Scan the records below for the line containing "Where should I click to: Click the link" and the line containing "Viewport: 561px width, 931px height.". Copy both, plus every line between, exactly.

RECORDS TO PROCESS Start Marker

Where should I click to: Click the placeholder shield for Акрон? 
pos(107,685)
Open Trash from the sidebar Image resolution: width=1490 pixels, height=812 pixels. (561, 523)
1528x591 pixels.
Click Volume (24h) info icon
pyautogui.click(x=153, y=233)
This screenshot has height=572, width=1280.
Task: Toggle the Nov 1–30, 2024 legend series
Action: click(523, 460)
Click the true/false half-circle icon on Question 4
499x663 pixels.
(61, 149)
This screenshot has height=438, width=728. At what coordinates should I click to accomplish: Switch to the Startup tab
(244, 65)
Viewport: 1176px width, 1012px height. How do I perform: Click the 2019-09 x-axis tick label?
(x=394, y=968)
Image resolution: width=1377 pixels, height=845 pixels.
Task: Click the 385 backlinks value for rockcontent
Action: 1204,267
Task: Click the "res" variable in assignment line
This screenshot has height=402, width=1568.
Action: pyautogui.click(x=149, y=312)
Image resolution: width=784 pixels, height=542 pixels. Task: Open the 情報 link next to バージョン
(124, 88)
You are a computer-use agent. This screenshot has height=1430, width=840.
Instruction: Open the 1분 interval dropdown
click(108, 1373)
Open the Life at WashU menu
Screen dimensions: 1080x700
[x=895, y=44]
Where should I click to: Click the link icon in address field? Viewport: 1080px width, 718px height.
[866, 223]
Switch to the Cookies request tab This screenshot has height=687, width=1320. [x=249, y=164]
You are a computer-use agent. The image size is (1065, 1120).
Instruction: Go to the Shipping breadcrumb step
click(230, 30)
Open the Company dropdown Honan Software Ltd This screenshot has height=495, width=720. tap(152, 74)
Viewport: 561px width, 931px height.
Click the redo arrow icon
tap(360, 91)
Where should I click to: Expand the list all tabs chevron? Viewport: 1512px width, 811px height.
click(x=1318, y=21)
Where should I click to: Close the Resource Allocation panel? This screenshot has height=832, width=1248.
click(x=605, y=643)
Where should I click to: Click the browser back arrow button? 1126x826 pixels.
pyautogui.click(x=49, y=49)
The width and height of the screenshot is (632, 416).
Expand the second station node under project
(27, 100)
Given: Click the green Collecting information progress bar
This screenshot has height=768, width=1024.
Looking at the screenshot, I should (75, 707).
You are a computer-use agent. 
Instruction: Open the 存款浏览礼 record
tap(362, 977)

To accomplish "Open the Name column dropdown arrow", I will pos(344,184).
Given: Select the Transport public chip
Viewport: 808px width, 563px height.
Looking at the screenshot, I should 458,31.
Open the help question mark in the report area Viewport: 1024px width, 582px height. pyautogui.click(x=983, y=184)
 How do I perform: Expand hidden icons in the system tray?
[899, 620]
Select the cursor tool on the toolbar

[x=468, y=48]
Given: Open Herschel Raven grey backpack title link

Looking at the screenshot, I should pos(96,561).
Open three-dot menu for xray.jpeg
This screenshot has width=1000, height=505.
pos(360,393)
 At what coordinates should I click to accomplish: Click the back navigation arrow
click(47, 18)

RECORDS TO PROCESS End Marker

WORKED SOLUTION:
Where should I click to: Click the link icon in address field? Viewport: 1080px width, 718px height.
[866, 223]
Switch to the Cookies request tab This screenshot has height=687, width=1320. [x=249, y=164]
You are a computer-use agent. The image size is (1065, 1120).
Instruction: Go to the Shipping breadcrumb step
click(230, 30)
Open the Company dropdown Honan Software Ltd This screenshot has height=495, width=720. tap(152, 74)
Viewport: 561px width, 931px height.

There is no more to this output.